In recent months, the killing of elephants and rhinos has reached epidemic levels with losses threatening certain populations of African elephant with extinction for the first time within a decade. Both the black and white rhino are also under unprecedented attack for their horn on a scale previously unseen. According to conference organizers, “experts are finding increasing evidence that the illegal activity is being driven by international organized criminal networks and, in some cases, terrorist and rebel militia groups. It seems no country with valuable wildlife populations is immune from the activity, which not only robs citizens of natural resources, but also contributes to global instability.”
“The poaching and trafficking crises invariably coincide with rapid economic growth in consuming markets,” said WildAid’s Knights. “We can only solve these crises in consuming nations as we did until 2008, with stronger laws in consuming countries and consumer awareness that reduced demand.
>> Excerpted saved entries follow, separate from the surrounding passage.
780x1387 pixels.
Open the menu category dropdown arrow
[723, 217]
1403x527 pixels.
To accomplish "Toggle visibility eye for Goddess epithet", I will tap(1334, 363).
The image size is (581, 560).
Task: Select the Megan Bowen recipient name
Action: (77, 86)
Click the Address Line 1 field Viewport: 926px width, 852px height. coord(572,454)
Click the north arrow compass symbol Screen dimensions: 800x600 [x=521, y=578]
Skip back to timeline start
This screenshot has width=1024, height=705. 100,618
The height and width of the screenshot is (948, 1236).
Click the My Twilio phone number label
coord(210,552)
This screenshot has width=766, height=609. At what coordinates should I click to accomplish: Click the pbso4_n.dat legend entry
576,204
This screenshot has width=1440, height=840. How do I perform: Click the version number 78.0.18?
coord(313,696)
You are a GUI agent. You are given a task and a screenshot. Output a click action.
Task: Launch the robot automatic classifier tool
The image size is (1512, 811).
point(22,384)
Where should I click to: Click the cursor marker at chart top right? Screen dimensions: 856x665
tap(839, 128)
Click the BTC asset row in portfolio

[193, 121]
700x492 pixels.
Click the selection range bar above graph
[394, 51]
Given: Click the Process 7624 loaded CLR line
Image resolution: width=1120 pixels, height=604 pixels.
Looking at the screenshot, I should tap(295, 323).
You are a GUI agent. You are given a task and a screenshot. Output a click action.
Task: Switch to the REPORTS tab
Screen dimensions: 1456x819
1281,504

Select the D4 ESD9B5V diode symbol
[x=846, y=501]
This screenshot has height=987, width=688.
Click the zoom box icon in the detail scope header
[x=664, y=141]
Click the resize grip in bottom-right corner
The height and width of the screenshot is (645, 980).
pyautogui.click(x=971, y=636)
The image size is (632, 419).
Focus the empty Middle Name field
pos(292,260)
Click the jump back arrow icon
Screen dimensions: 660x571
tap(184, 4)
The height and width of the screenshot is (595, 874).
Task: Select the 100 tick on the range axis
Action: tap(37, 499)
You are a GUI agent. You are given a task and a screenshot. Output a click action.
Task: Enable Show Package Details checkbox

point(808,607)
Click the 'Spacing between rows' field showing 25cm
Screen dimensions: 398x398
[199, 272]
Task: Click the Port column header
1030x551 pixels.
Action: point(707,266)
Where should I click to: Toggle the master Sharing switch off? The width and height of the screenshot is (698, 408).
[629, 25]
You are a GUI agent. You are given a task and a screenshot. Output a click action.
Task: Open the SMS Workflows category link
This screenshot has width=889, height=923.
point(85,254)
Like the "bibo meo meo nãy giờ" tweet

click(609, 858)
When the buying stops, the killing can too.”
WildAid was honored to stand with The Prince of Wales and the British Government to put what has become a battle against wildlife trafficking at the top of the global agenda. The meeting focused on promoting international efforts to:
· reduce demand for endangered wildlife and related products in markets around the world;
· increase capacity for global law enforcement against the organized syndicates engaged in this activity;
· assist rural communities to find long-term, viable alternatives to the trade.
Convened by The Prince’s International Sustainability Unit (ISU) and the Department for Environment, Food and Rural Affairs (Defra), it is hoped that this conference will be the first stage in a process which will result in key countries signing a “Declaration” at a meeting in Autumn 2013 to commit at the highest levels to end the illegal trade in wildlife.